[Aufgabe]:
Beantworte anhand des Textauszugs unten diese Fragen:
1. In welcher Stadt fand die Tagung statt?
2. Bis wann wollen sich die Eliten spätestens einigen?
3. Welcher Jahrestag fällt auf diesen Zeitpunkt?
─── Textauszug ───
Die
Tagung des europäischen Adels in Bratislava hatte ohne Zweifel auch
ihre positiven Seiten. Die Donauschiffahrt, das Beste, was die
slowakische Gastronomie anzubieten hat und für kurze Zeit Ruhe von
innenpolitischen Skandalen, in welche die slowakische Regierung
verwickelt ist.
Außerdem haben sich die Eliten auf dem Bratislava-Gipfel geeinigt,
daß sie sich spätestens bis zum nächsten Frühjahr einigen wollen. Dann
ist nämlich der 60. Jahrestag der Römischen Verträge, und es wäre
wirklich eine große Schande, wenn es auch dort zu keiner Einigung käme.
─── Extrahierte Daten ───
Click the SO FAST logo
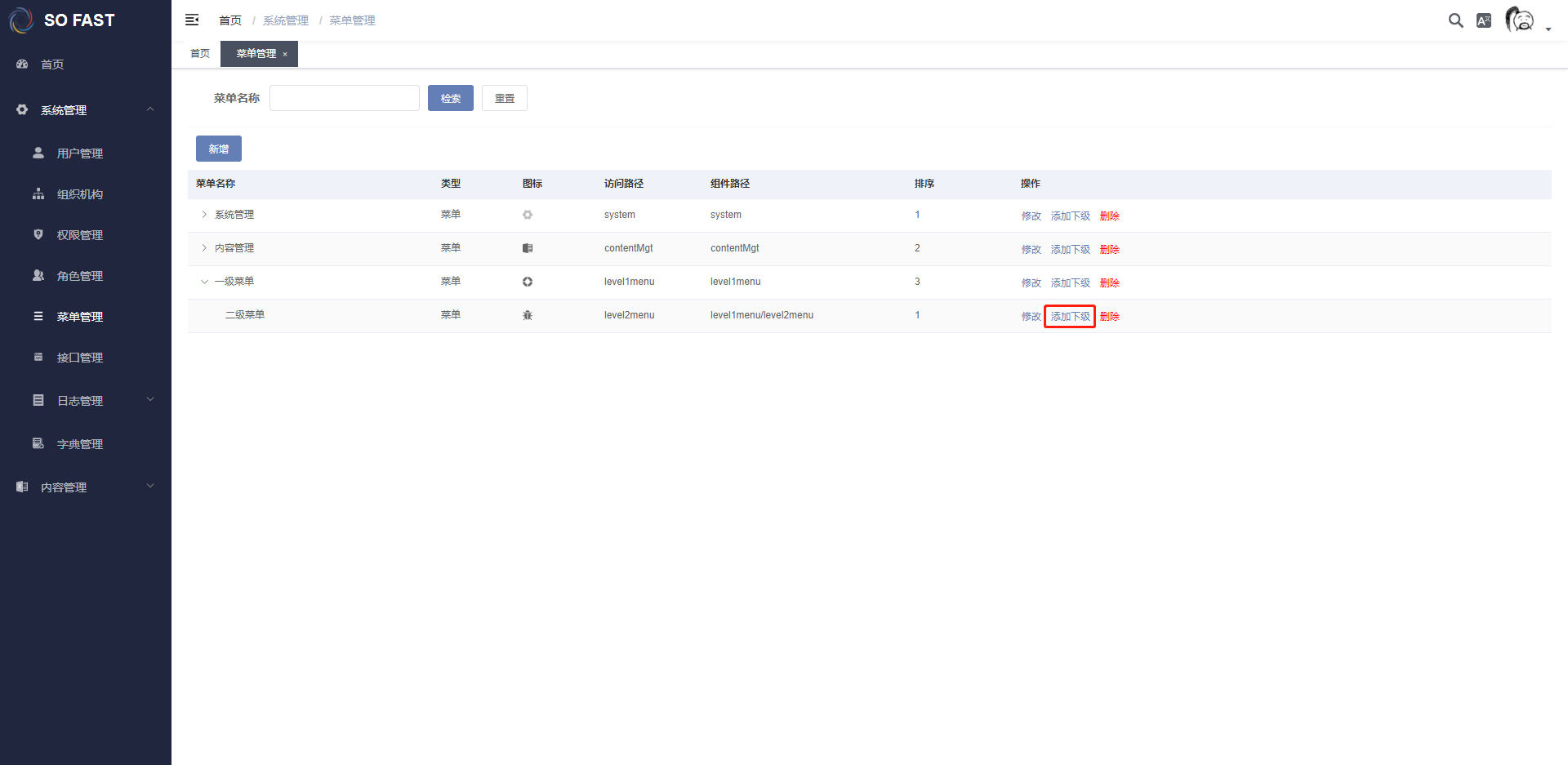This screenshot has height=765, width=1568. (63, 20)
───
─── Extrahierte Daten ───
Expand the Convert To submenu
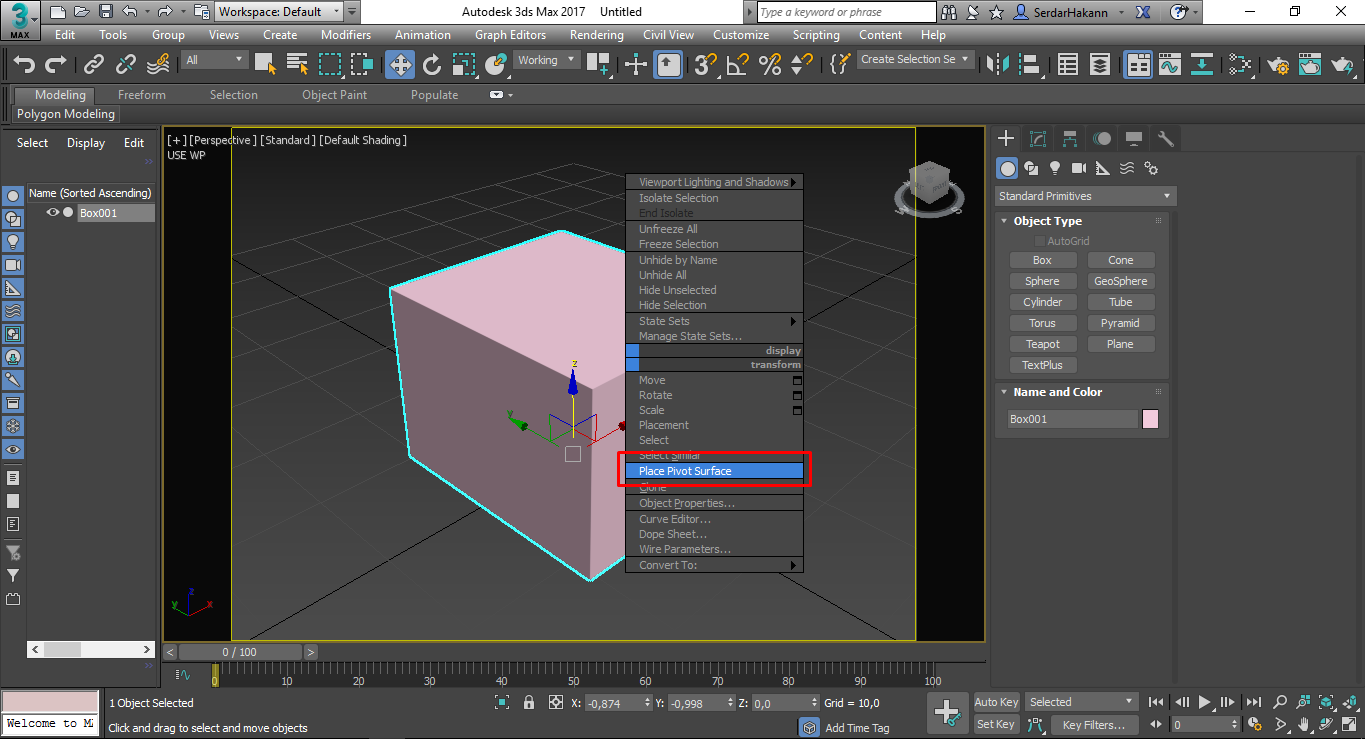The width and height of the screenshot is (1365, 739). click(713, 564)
───
[Antwort]:
1. In Bratislava.
2. Spätestens bis zum nächsten Frühjahr.
3. Der 60. Jahrestag der Römischen Verträge.